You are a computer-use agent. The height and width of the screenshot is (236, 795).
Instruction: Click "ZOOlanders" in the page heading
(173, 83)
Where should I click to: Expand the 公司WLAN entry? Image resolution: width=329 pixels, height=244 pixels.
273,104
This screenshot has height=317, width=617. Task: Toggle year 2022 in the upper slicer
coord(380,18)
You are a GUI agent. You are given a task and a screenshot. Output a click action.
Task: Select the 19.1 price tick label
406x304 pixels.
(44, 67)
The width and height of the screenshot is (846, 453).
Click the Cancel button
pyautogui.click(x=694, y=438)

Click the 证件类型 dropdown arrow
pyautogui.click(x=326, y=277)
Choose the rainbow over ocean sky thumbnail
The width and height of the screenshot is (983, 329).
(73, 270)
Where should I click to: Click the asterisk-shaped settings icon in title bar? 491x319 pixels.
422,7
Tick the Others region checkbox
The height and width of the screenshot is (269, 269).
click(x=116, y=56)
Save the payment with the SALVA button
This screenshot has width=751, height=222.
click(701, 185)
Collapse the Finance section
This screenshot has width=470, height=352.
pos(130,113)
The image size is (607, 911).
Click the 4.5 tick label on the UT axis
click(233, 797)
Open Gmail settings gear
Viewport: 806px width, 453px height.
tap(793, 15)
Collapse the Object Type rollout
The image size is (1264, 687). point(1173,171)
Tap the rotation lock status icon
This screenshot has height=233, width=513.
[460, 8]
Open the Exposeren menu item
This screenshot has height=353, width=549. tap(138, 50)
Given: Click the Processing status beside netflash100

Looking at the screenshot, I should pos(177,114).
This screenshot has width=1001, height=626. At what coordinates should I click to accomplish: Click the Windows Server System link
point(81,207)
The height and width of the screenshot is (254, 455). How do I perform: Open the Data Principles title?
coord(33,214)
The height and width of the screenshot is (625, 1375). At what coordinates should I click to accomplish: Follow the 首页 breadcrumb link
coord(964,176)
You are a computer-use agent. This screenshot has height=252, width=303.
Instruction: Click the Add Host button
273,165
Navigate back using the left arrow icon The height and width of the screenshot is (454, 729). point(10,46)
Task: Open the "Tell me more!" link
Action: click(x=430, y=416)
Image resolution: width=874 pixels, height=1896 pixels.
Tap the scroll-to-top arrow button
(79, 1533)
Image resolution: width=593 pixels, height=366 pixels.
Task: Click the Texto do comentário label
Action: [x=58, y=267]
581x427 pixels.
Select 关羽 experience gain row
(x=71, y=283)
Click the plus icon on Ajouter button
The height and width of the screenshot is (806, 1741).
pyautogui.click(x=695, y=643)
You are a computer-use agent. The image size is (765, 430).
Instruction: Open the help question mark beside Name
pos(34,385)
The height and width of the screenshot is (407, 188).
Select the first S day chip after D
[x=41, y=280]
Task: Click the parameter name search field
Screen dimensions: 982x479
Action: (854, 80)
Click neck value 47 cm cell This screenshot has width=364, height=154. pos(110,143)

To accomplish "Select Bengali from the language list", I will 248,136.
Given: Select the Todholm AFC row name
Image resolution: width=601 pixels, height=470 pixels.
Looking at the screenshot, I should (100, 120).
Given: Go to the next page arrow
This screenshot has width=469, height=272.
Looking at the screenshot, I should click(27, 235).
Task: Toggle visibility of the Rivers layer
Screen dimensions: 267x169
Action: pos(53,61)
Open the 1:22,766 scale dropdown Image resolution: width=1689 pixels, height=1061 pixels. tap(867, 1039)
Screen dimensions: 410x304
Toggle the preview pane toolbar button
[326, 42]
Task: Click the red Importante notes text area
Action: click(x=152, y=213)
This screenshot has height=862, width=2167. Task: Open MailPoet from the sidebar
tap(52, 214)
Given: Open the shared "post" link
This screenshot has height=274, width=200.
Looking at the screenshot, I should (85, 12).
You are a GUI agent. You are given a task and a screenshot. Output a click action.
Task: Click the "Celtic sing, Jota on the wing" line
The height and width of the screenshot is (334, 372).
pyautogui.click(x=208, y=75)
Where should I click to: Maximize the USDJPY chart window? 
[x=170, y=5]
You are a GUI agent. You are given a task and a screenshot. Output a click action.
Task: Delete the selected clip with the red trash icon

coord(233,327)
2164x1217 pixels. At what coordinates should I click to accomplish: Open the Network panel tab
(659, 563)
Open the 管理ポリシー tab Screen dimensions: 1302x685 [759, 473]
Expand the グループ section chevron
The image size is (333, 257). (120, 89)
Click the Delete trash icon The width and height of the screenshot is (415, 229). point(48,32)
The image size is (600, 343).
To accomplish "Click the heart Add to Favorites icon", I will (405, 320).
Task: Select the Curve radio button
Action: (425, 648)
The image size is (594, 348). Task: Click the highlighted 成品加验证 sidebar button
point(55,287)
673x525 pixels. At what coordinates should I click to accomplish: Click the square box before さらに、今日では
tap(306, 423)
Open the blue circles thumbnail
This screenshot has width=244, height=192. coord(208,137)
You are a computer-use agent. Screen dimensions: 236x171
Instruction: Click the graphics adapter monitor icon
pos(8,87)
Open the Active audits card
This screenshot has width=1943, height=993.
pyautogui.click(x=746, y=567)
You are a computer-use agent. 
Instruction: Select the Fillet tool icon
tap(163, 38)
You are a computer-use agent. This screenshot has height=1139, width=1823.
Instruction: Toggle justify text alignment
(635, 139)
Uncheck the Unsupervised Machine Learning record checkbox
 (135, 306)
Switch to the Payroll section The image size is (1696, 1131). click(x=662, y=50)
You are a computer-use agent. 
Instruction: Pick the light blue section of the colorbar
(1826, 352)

### EXERCISE BRIEF
Count the lines in the data above that contain the string "Instruction", matching case exactly. Report only the number.

### FULL RESPONSE
7